Content starts

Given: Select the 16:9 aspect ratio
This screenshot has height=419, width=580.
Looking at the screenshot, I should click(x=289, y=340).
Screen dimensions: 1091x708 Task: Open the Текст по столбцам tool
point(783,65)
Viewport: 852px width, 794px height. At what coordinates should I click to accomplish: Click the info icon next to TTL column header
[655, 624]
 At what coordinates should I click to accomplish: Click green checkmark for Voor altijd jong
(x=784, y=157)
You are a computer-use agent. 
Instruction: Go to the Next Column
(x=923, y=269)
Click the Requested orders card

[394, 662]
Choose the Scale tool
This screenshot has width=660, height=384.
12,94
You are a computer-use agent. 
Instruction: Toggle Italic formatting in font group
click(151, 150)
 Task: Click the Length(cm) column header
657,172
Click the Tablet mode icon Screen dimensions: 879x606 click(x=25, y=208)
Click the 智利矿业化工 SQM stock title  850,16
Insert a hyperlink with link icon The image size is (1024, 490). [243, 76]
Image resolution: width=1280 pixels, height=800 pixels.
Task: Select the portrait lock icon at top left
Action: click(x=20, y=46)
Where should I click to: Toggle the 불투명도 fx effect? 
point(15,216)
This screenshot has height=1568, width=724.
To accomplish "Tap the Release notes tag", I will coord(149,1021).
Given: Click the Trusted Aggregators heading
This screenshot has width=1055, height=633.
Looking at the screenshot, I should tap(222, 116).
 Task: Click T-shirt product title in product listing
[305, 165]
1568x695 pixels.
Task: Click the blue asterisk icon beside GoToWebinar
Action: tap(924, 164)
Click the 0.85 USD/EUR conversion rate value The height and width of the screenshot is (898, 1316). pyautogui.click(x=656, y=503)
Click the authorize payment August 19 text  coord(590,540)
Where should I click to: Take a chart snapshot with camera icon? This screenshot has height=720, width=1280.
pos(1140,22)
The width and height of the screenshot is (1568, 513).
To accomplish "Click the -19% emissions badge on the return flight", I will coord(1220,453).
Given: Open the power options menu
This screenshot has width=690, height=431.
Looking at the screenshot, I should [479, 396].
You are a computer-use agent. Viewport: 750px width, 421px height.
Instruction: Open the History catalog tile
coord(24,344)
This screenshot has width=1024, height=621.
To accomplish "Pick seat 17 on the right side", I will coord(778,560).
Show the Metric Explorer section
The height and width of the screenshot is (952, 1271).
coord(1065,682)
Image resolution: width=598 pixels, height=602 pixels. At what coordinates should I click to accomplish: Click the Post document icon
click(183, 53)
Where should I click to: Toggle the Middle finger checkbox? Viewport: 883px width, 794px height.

Content ends

### Task to complete
Whatever lines appear above, reproduce every one of them exactly.

### Answer to this problem
Given: Select the 16:9 aspect ratio
This screenshot has height=419, width=580.
Looking at the screenshot, I should click(x=289, y=340).
Screen dimensions: 1091x708 Task: Open the Текст по столбцам tool
point(783,65)
Viewport: 852px width, 794px height. At what coordinates should I click to accomplish: Click the info icon next to TTL column header
[655, 624]
 At what coordinates should I click to accomplish: Click green checkmark for Voor altijd jong
(x=784, y=157)
You are a computer-use agent. 
Instruction: Go to the Next Column
(x=923, y=269)
Click the Requested orders card

[394, 662]
Choose the Scale tool
This screenshot has width=660, height=384.
12,94
You are a computer-use agent. 
Instruction: Toggle Italic formatting in font group
click(151, 150)
 Task: Click the Length(cm) column header
657,172
Click the Tablet mode icon Screen dimensions: 879x606 click(x=25, y=208)
Click the 智利矿业化工 SQM stock title  850,16
Insert a hyperlink with link icon The image size is (1024, 490). [243, 76]
Image resolution: width=1280 pixels, height=800 pixels.
Task: Select the portrait lock icon at top left
Action: click(x=20, y=46)
Where should I click to: Toggle the 불투명도 fx effect? 
point(15,216)
This screenshot has height=1568, width=724.
To accomplish "Tap the Release notes tag", I will coord(149,1021).
Given: Click the Trusted Aggregators heading
This screenshot has width=1055, height=633.
Looking at the screenshot, I should tap(222, 116).
 Task: Click T-shirt product title in product listing
[305, 165]
1568x695 pixels.
Task: Click the blue asterisk icon beside GoToWebinar
Action: tap(924, 164)
Click the 0.85 USD/EUR conversion rate value The height and width of the screenshot is (898, 1316). pyautogui.click(x=656, y=503)
Click the authorize payment August 19 text  coord(590,540)
Where should I click to: Take a chart snapshot with camera icon? This screenshot has height=720, width=1280.
pos(1140,22)
The width and height of the screenshot is (1568, 513).
To accomplish "Click the -19% emissions badge on the return flight", I will coord(1220,453).
Given: Open the power options menu
This screenshot has width=690, height=431.
Looking at the screenshot, I should [479, 396].
You are a computer-use agent. Viewport: 750px width, 421px height.
Instruction: Open the History catalog tile
coord(24,344)
This screenshot has width=1024, height=621.
To accomplish "Pick seat 17 on the right side", I will coord(778,560).
Show the Metric Explorer section
The height and width of the screenshot is (952, 1271).
coord(1065,682)
Image resolution: width=598 pixels, height=602 pixels. At what coordinates should I click to accomplish: Click the Post document icon
click(183, 53)
Where should I click to: Toggle the Middle finger checkbox? Viewport: 883px width, 794px height.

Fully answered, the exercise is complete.